Verse 8 challenges the very core of faith. It is about believing in a God who you cannot see and often cannot hear, yet His word has come to us and convicted us and we now live in response to it and to what His Spirit says today. This is the hardest thing about the Christian faith – you cannot see God! Peter was writing to believers in Asia Minor who had come to the Lord after Jesus had ascended to heaven. They had never seen him. They had heard about him as the Gospel was preached and so now they were in the same position that we are: they believed in one who they had never seen. The writer to the Hebrews started out his famous chapter on faith with these words: Now faith is being sure of what we hope for and certain of what we do not see.” (Heb 11:1).

This is the reality of the spiritual life; we believe in a spiritual dimension and a spiritual God and a spiritual heaven – all of which exist just as much as anything else exists – yet we cannot see them with our physical eyes; we only discern them in our spirit, and that is a faith issue.
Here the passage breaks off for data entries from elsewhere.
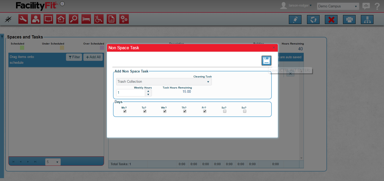
Task: Increase Weekly Hours with up arrow
Action: [148, 91]
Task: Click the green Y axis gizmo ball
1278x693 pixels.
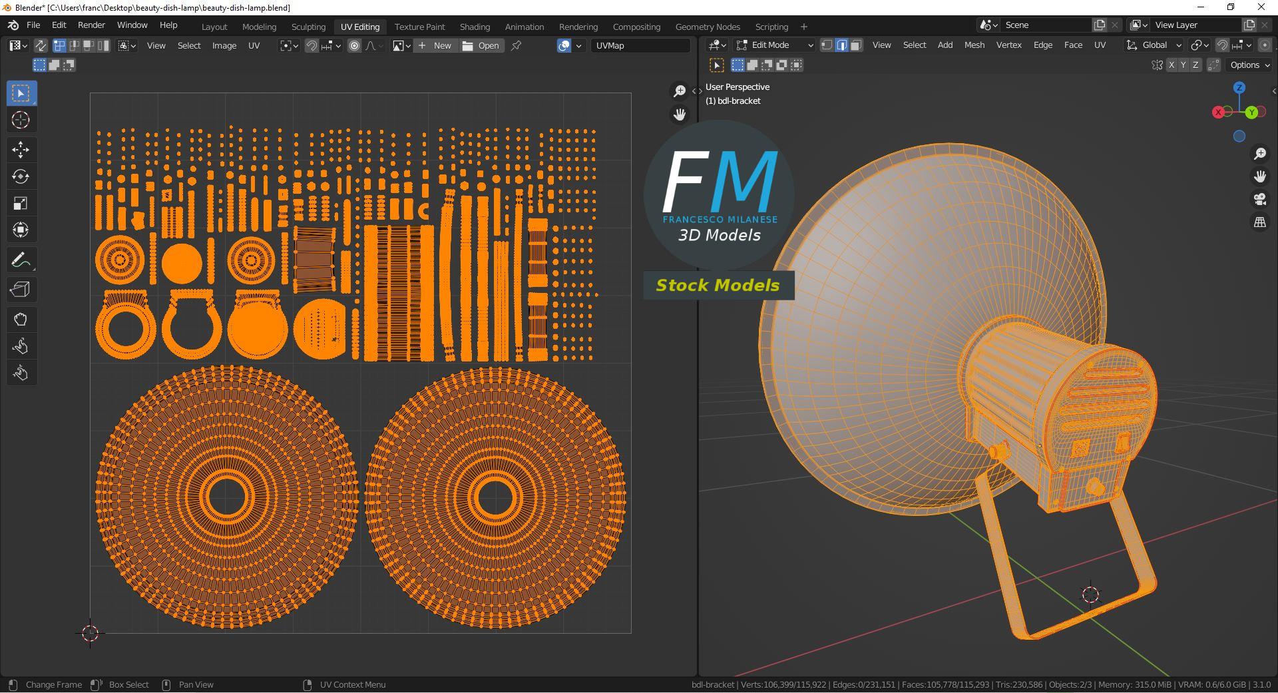Action: click(1251, 113)
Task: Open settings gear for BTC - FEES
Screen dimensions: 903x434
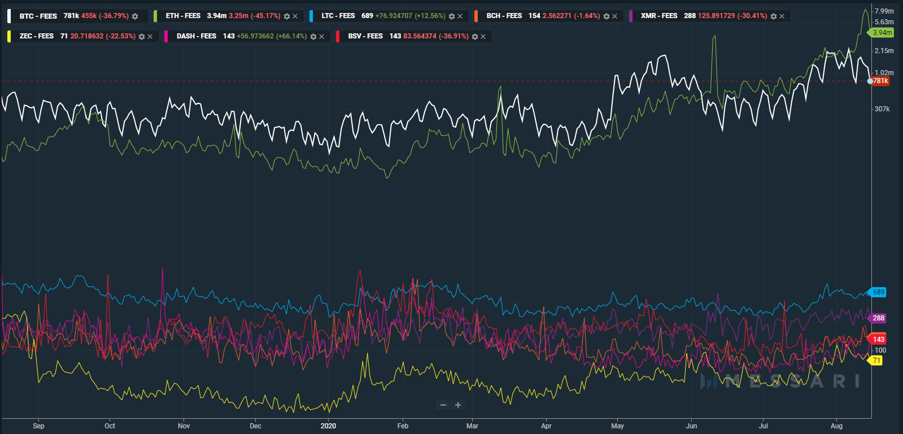Action: pyautogui.click(x=135, y=16)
When Jesus had been on the earth, the apostle John had been able to write,That which was from the beginning, which we have heard, which we have seen with our eyes, which we have looked at and our hands have touched.” (1 Jn 1:1).  That was true for those earliest believers and so today we believe in their testimony, today we live a life of love for the unseen One who died for us and who is now seated at his Father’s right hand in heaven ruling. But it is all faith because we do not actually see him. This is what I had to learn as a very young Christian and I am naïve enough to believe the Lord prompted three preachers on the same day to preach this message – purely for me (and no doubt for a number of others as well!!)
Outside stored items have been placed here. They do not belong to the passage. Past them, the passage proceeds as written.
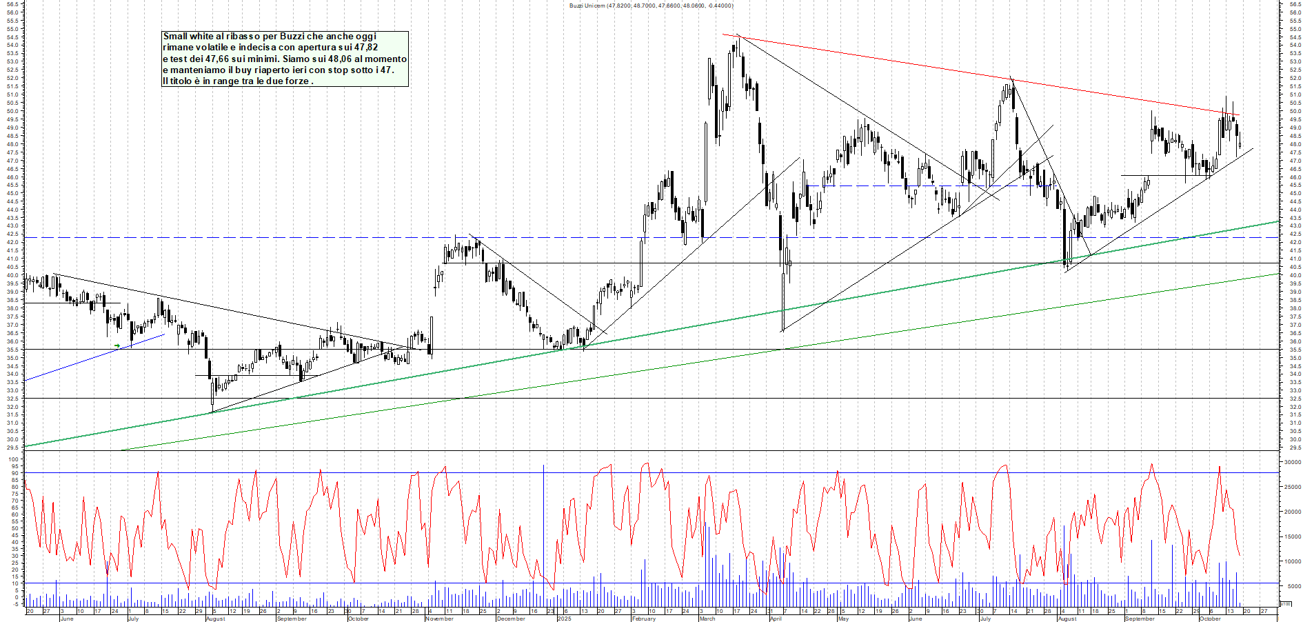Click the Buzzi Unicem chart title
1303x622 pixels.
(x=651, y=6)
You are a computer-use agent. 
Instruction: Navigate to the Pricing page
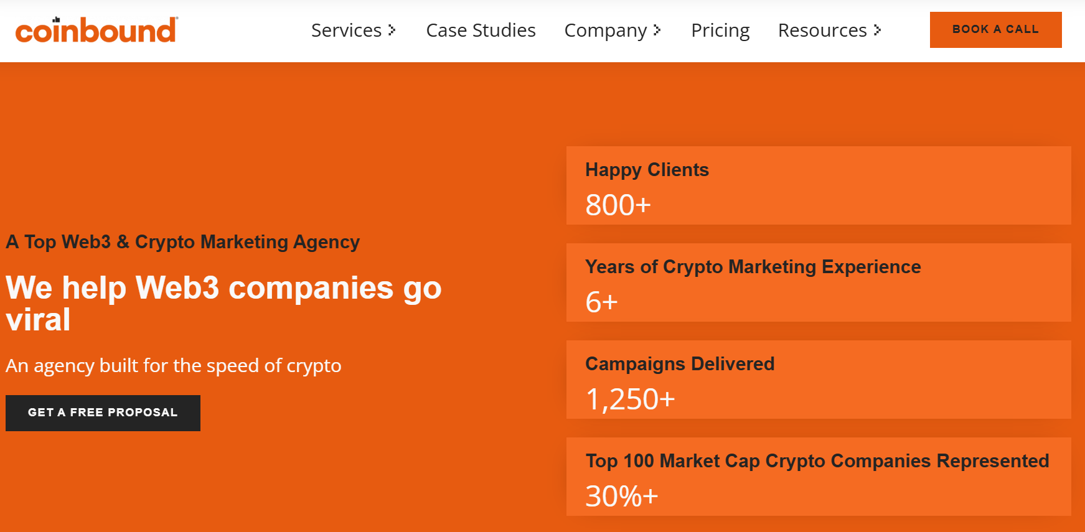pos(720,30)
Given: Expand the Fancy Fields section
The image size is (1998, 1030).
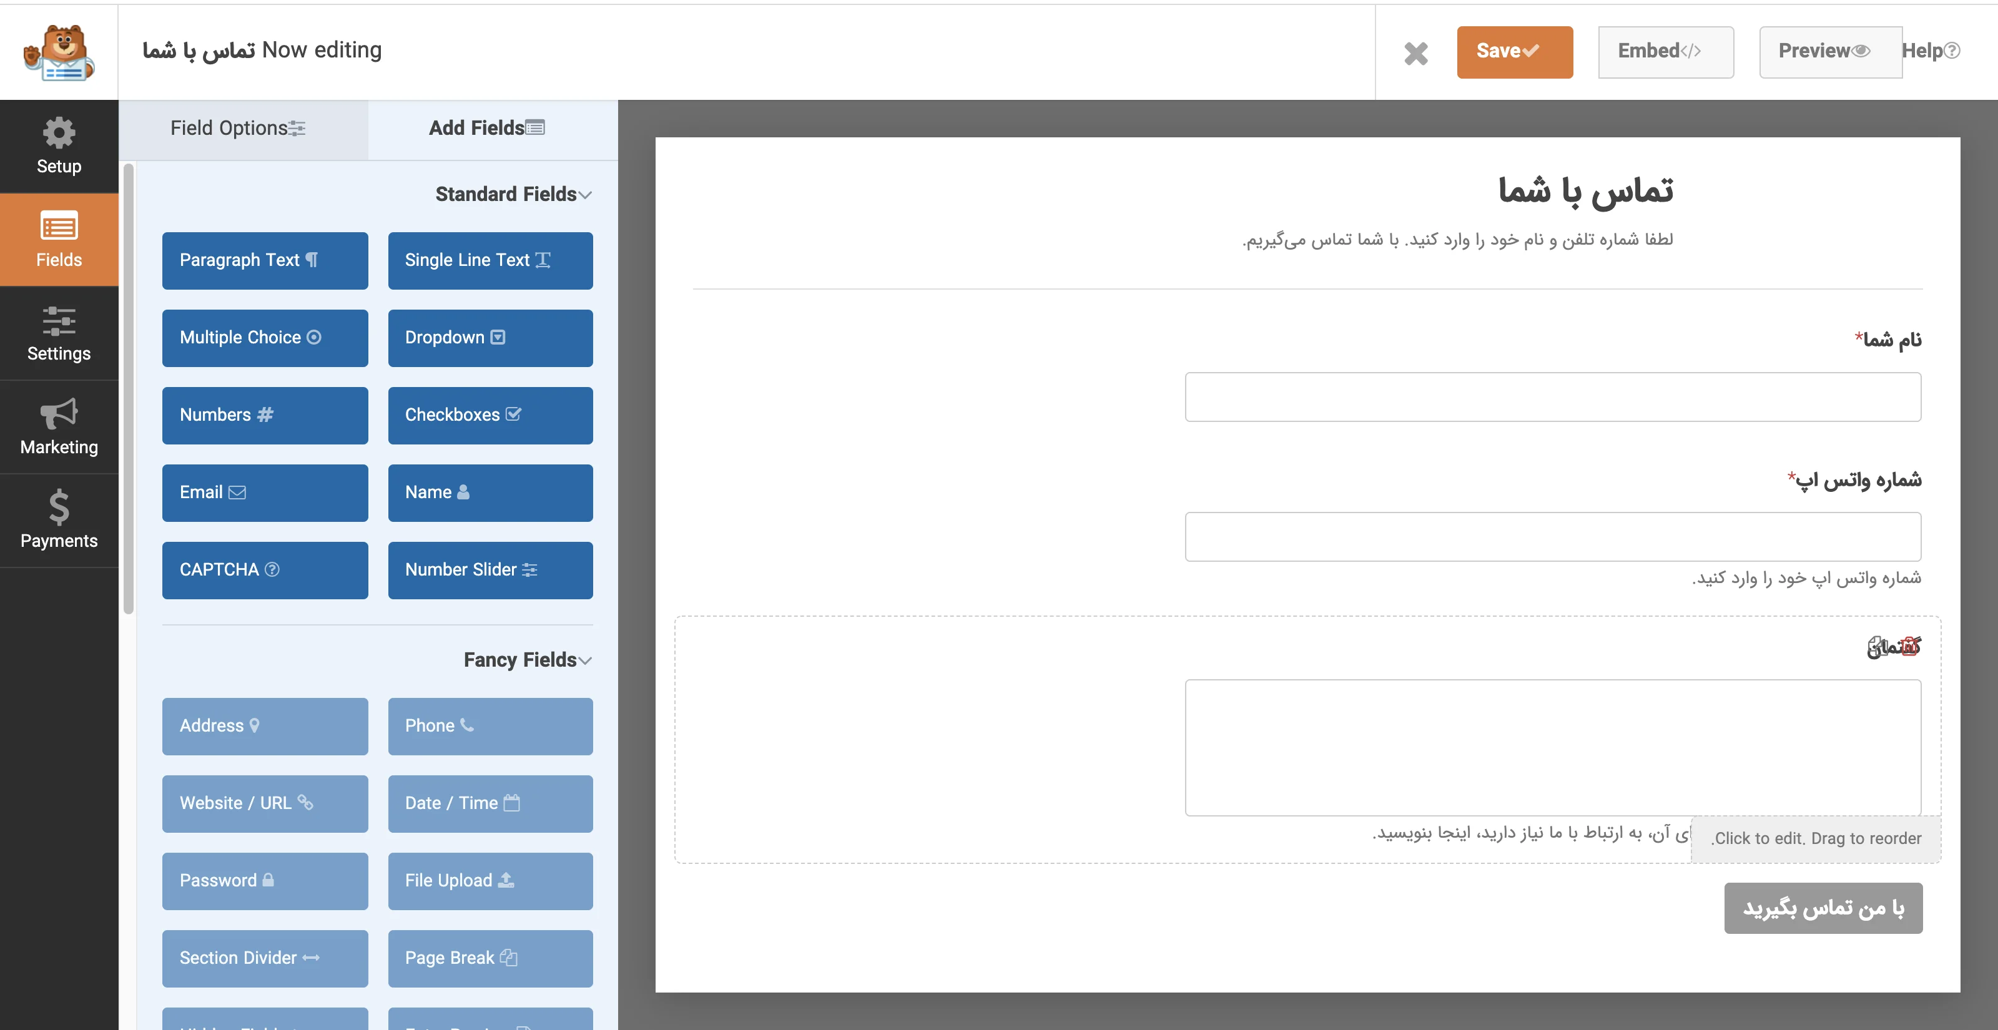Looking at the screenshot, I should pyautogui.click(x=531, y=658).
Now you may have known the Lord for a long time and so perhaps I need to remind you what it was like in those early moments, those early days, those early months. There was this inexpressible and glorious joy that you felt as a witness to something wonderful that had happened to you. In the passing of the years it tends to become a more deep-seated joy that is more there in the background but it is still there. It is the reminder and recognition of the wonderful thing that has taken place and continues to take place –  the establishing of a relationship with the King of Kings and Lord of Lords whereby He grants us forgiveness and cleansing and Sonship and eternal life with the presence of His own Holy Spirit.
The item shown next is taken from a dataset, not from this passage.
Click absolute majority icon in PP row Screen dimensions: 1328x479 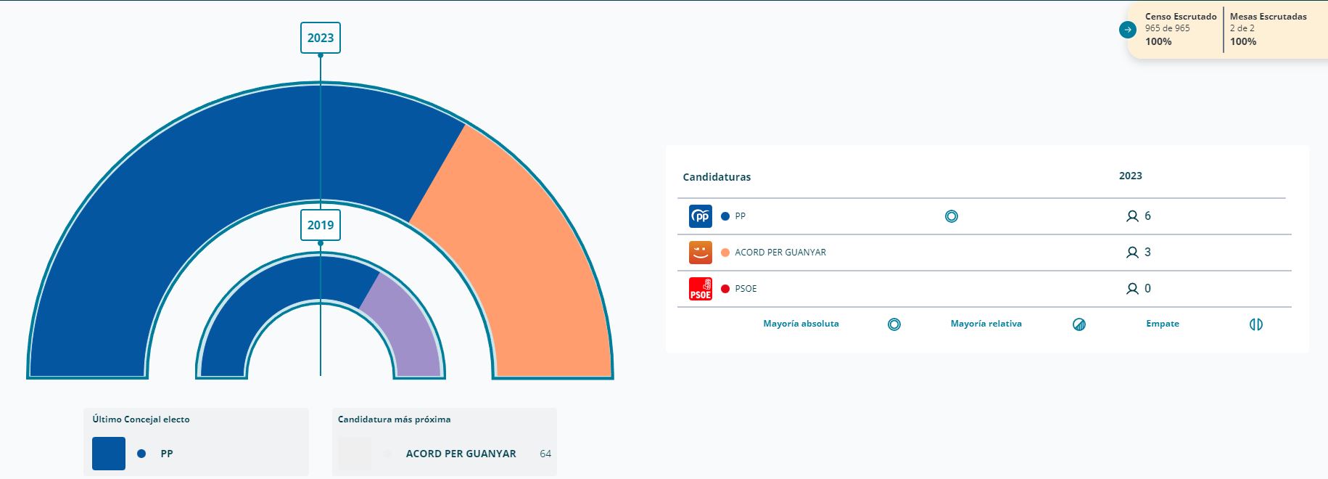[x=952, y=216]
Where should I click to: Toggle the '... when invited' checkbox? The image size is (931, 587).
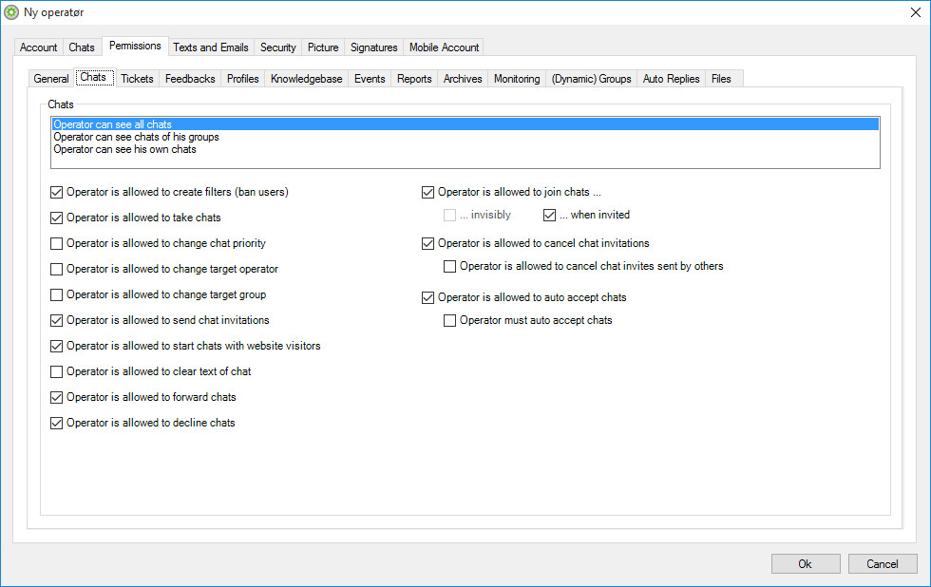550,215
This, says Peter, is us receiving the goal of our faith. It is both the reason why we have faith and it is also the outworking of our faith. As we’ve noted previously, it all comes from us believing God when He has shared the Gospel with us as He convicted us of our need by His Spirit. We believed he came to give us a new life and we grabbed it like a drowning man grabbing at a straw, and we found that it was real, it was true, and we were saved. This we came to realise was what salvation was all about, about Him saving us from our sins and from death so that we could live with Him for the remaining years on this earth and into eternity. Oh what a glorious thing it was! What joy!